Specifically, the at least one scene object comprises a first scene object and a second scene object, and the operation of the communication interface 12 transmitting the control request to the at least one scene object further comprises: the processor 11 calculating a left-eye sight and a right-eye sight based on the face image; based on an intersection of the left-eye sight and the right-eye sight, the processor 11 calculating a projection point of the intersection on a plane; the processor 11 selecting a selected scene object from the first scene object and the second scene object based on the projection point; and the communication interface 12 transmitting the control request to the selected scene object to control the selected scene object.


Please refer to FIG. 5, which is a schematic diagram illustrating the interactive apparatus 1 calculating a projection point a corresponding to the sights of a user according to some embodiments of the present disclosure. As shown in FIG. 5, the processor 11 may calculate a sight LS of a left eye LE and a sight RS of a right eye RE of the user. Furthermore, the processor 11 calculates an intersection point F of the sights LS and RS and projects the intersection point F on the projection point a at a virtual plane VP generated by the processor 11, wherein the virtual plane VP may be a plane perpendicular to the direction the user facing and/or a plane parallel to the scene image.


Accordingly, after calculating the projection point, the interactive apparatus 1 is able to calculate the distances between the projection point and multiple scene objects respectively and further transmit the control request to the nearest scene object.


Furthermore, in some embodiments, the interactive apparatus 1 also performs multi-antenna positioning on multiple scene objects respectively by using multiple antennas and determines the object that the user wants to control based on the positioning result.


Specifically, the communication interface 12 further comprises a first antenna and a second antenna, and the operation of the processor 11 selecting the selected scene object further comprises: the first antenna and the second antenna receiving a plurality of positioning signals from the first scene object and the second scene object respectively; the processor 11 calculating a first projection point and a second projection point of the first scene object and the second scene object on the plane respectively based on the positioning signals; and the processor 11 selecting the selected scene object based on the projection point, the first projection point, and the second projection point.

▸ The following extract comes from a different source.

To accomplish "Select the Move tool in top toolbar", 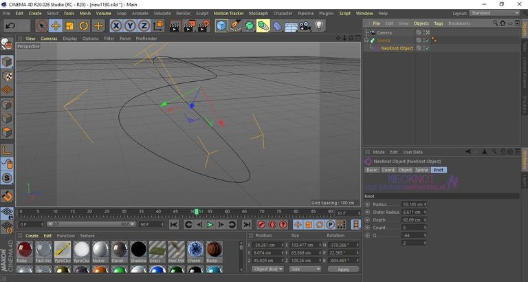I will [56, 26].
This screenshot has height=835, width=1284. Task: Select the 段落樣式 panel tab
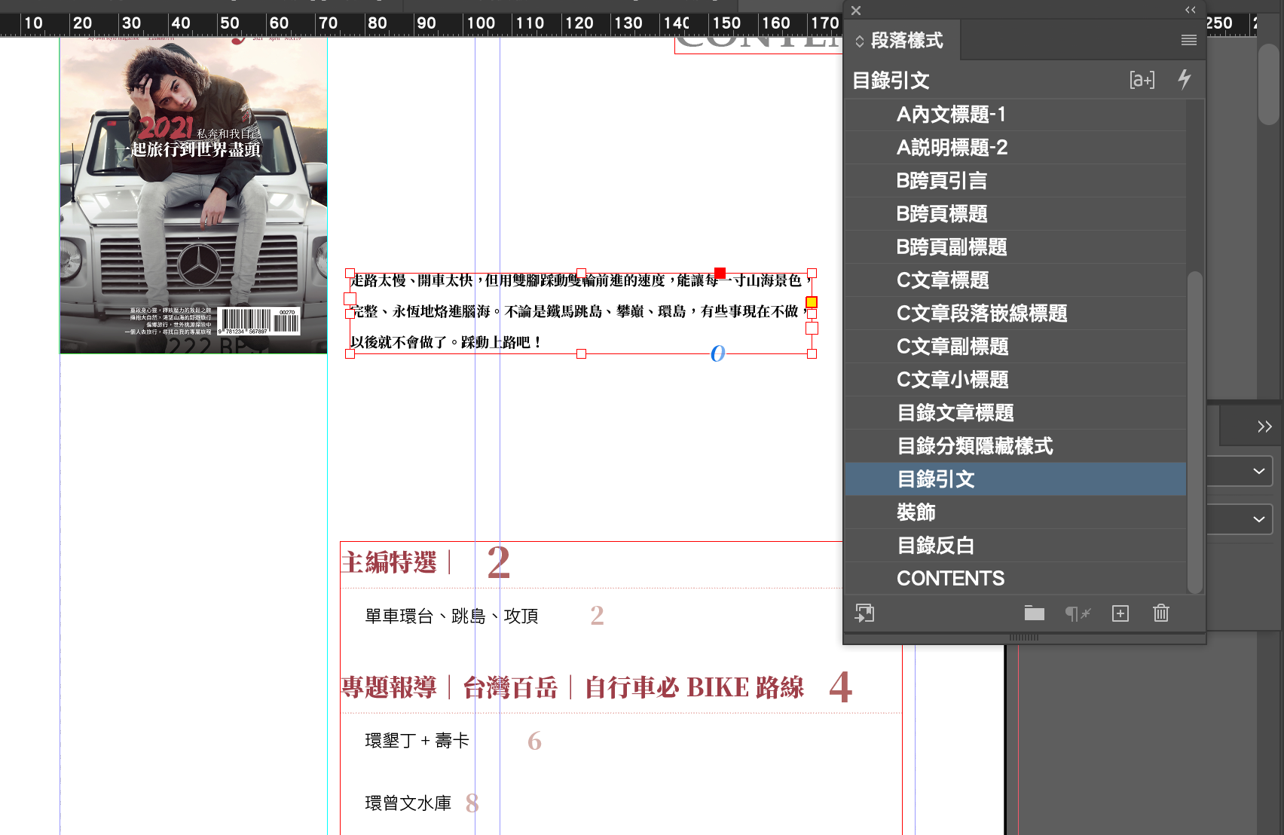906,41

Please refer to FIG. 6, which is a schematic diagram illustrating the interactive apparatus 1 calculating projection points 31 and 2 corresponding to the scene objects according to some embodiments of the present disclosure. As shown in FIG. 6, the processor 11 of the interactive apparatus 1 comprises antennas LA and RA. The interactive apparatus 1 is able to position scene objects SD1 and SD2 in 3D space respectively through angle of departure (AoD) or other method. Also, the processor 11 calculates the projection point β1 corresponding to the scene object SD1 and the projection point β2 corresponding to the scene object SD2 on the virtual plane VP based on the positions of the scene objects SD1 and SD2. In some embodiments, the antennas LA and RA perform multi-antenna positioning by using Bluetooth, Wi-Fi, or other wireless protocol.


Furthermore, after obtaining the projection points β1 and β2, the interactive apparatus 1 selects the projection point closer to the projection point a among the projection points 31 and 32 and control the corresponding scene object.

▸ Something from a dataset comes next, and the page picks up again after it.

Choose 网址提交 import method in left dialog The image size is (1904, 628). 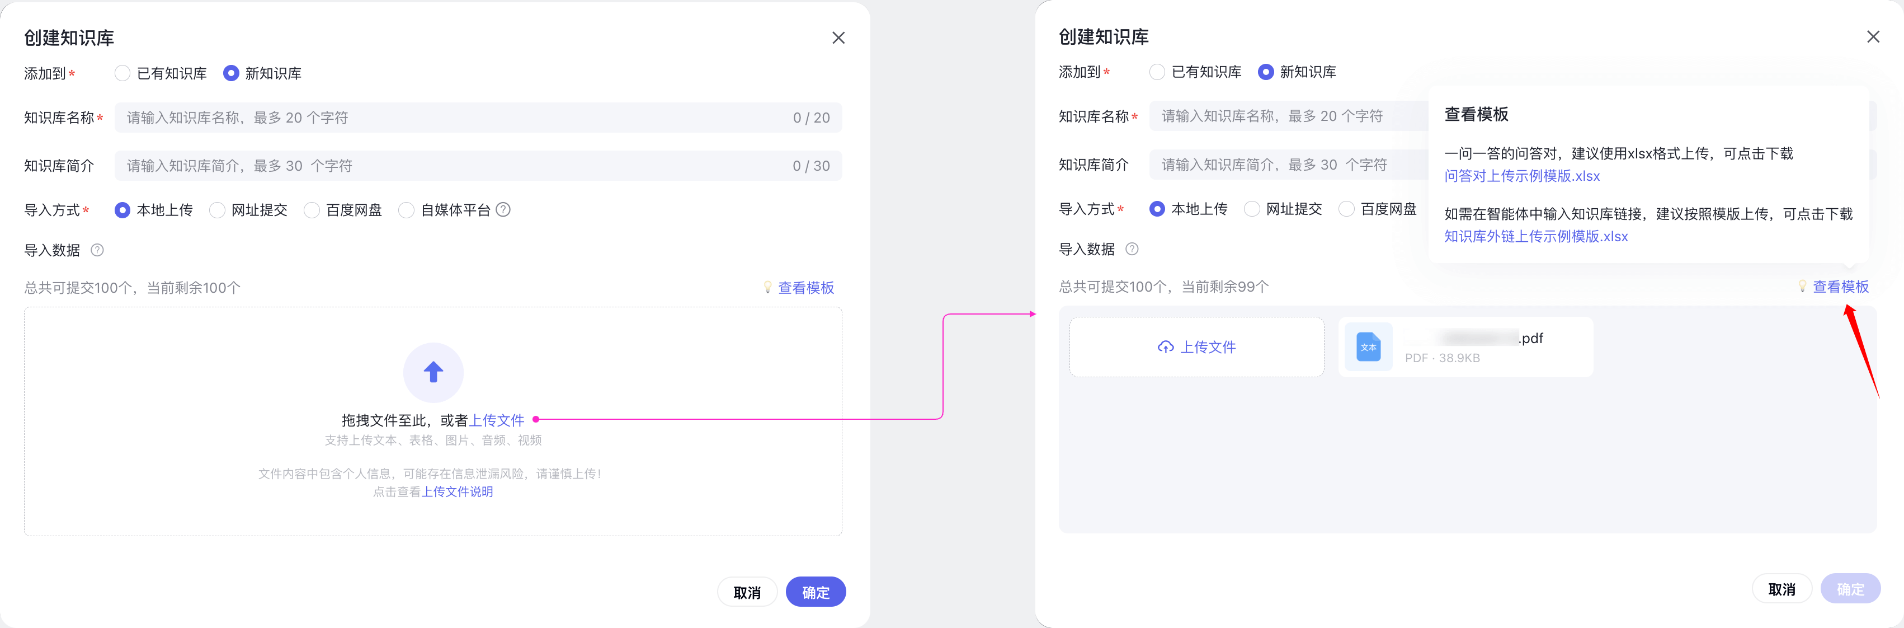pos(217,210)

In some embodiments, the interactive apparatus 1 also comprises an input interface. When the interactive apparatus 1 connects to the wrong scene object, the user may input command to the input interface by eye movement, gesture, speech, or other behavior to cancel the connection. The input interface may comprise camera, microphone, button, remote controller, joystick, and/or other input interface.

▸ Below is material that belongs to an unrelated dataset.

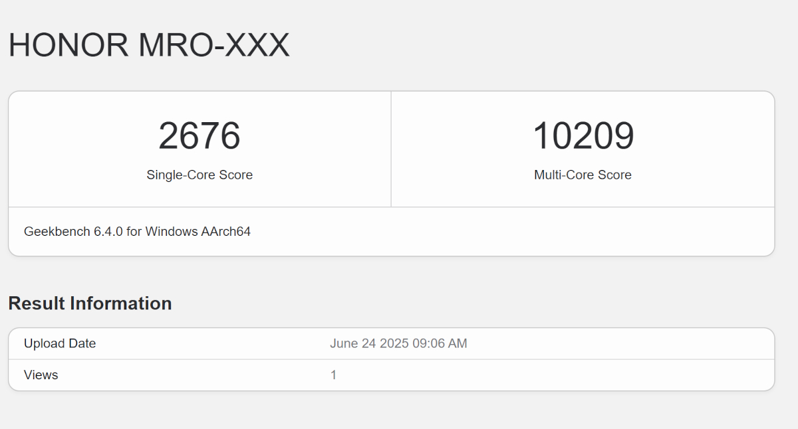
Task: Click the 10209 multi-core score number
Action: coord(583,135)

In some embodiments, when the interactive apparatus 1 recognizes a plurality of scene objects SO in the scene image SI and does not select one of the scene objects SO due to failure of determination, user cancellation of connection, or other reasons in the meantime, the interactive apparatus 1 may also provide a menu for the user to select and control the scene object.


Please refer to FIG. 7, the interactive apparatus 1 may generate a menu for the user to select the correct scene object through operations OP31-OP38, wherein the operation OP31 is the same as the operation OP21 shown in FIG. 3, the operation OP32 is the same as the operation OP22 shown in FIG. 3, the operation OP33 is the same as the operation OP23 shown in FIG. 3, and the detail will not be repeated.


Different from the operations shown in FIG. 3, in the operation OP32, if the interactive apparatus 1 does not recognize scene objects in the scene image, the interactive apparatus 1 may execute the operation OP36, the processor 11 generates a menu based on the certificate stored in the storage, and the menu lists the scene objects registered previously for the user to select.


On the other hand, after executing the operation OP33, if the interactive apparatus 1 receives a cancel command inputted by the user from the input interface, the interactive apparatus 1 may execute the operation OP37, the processor 11 generates a menu based on the scene object recognized in the operation OP32, and the menu lists the scene objects in the scene image for the user to select. Relatively, if the input interface does not receive the cancel command, the interactive apparatus 1 may execute the operation OP35, continue to interact with the scene object.


After executing the operation OP36 and/or OP37, the interactive apparatus 1 may execute the operation OP38, the processor 11 selects the scene object based on input command received by the input interface, namely, selecting the object to interacting with according to the scene object selected by the user from the menu.


In some embodiments, if the menu provided by the interactive apparatus 1 while executing the operation OP37 is not able to fulfill the user's need, the interactive apparatus 1 may also return to the operation OP36, generating a menu based on the certificate to for the user to select.


About the menu generated by the interactive apparatus 1 while executing the operation OP37, please refer to FIG. 8, which is a schematic diagram illustrating a user interface and a menu according to some embodiments of the present disclosure. As shown in FIG. 8, there are three scene objects in the scene presented in the user interface UI: an air conditioner A, a lamp B, and a switch C. After recognizing the three scene objects, the interactive apparatus 1 provides a menu MU listing the three scene objects in the user interface UI for the user to select the scene object to control.


Similarly, the menu generated by the interactive apparatus 1 while executing the operation OP36 may also be presented in a manner similar to the menu MU, and the difference lies in how the options in the menu are generated, thus the detail will not be repeated.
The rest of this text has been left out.